May 22, 2019 | Updated: 05:48 PM EDT

NASA's Cutting Edge Carbon Mapper Arrives at International Space Station

May 07, 2019 09:00 AM EDT

Close
spacecraft
(Photo : https://pixabay.com/)

Early Monday morning, NASA's Orbiting Carbon Observatory 3 (OCO-3), an instrument that measures atmospheric carbon dioxide arrived at the International Space Station.

OCO-3 along with approximately 5,500 pounds of NASA cargo was launched last Saturday on SpaceX's Dragon Spacecraft. The NASA science and engineering teams cleverly assembled the Orbiting Carbon Observatory 3 (OCO-3) using spare parts from the instrument's predecessor, OCO-2, which launched in 2014 and orbits Earth independently. Since OCO-2 is still active, the two missions will be able to cross-calibrate their data.

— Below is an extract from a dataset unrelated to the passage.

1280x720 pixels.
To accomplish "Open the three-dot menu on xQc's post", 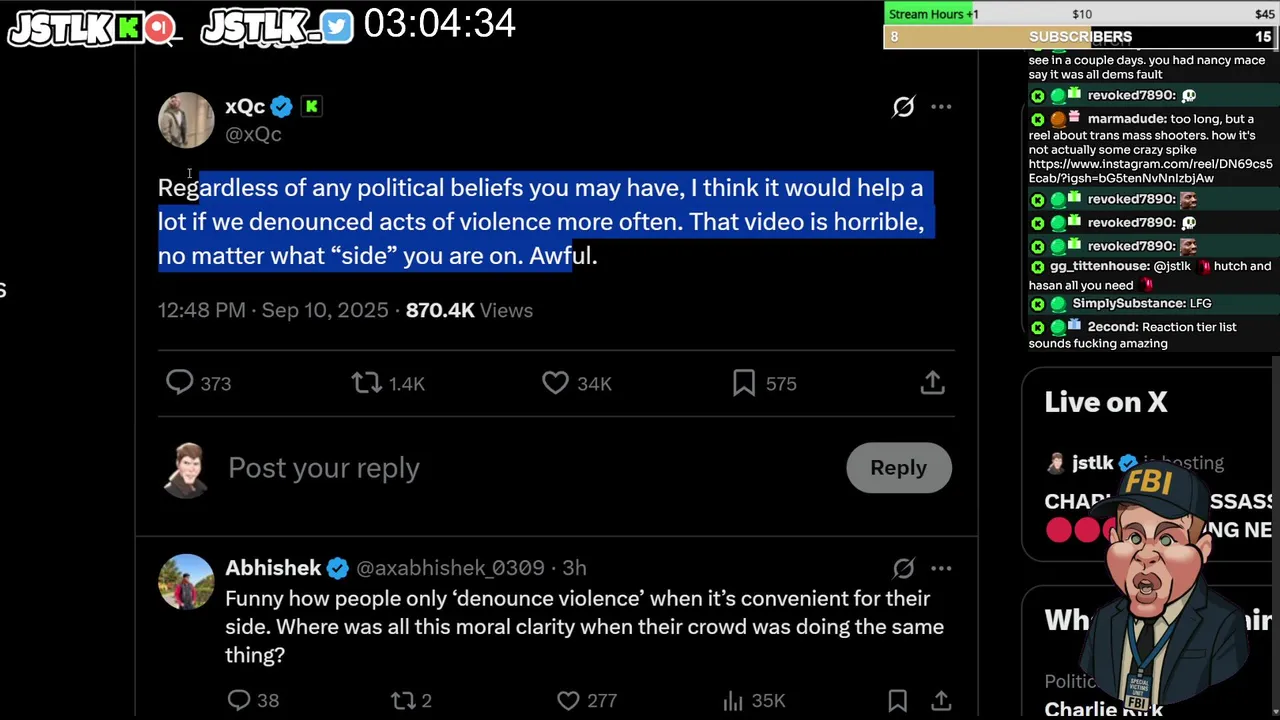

After the arrival of Dragon spacecraft at the Space Station, astronauts used robotic arms to unpack the cargo and mount the carbon-measuring observatory on the underside of the space station facing toward Earth where it will track variations in atmospheric carbon dioxide.

That will help scientists answer questions about how and why levels of the greenhouse gas fluctuate over days, months and years.

"Our goal is to get really good data so we can make informed decisions about how to manage carbon and carbon emissions in the future," said Annmarie Eldering, the mission's project scientist at Jet Propulsion Laboratory in La Canada Flintridge.

Unlike its predecessor, OCO-3 looks at Earth's surface in three wavelengths: two for carbon dioxide, and one for the type of light your eyes see. Every molecule has a unique way that it absorbs light, almost like a fingerprint, and that's what is being exploited by this instrument. In this way, we have a continuous record of carbon dioxide levels in the atmosphere.

Besides all this, OCO-3 also is able to take a snapshot of carbon levels over an area of 50 miles by 50 miles. This will feed a bunch of scientific investigations of emission hot spots, like cities or volcanoes. It can also look at how plant activity changes over the course of a day.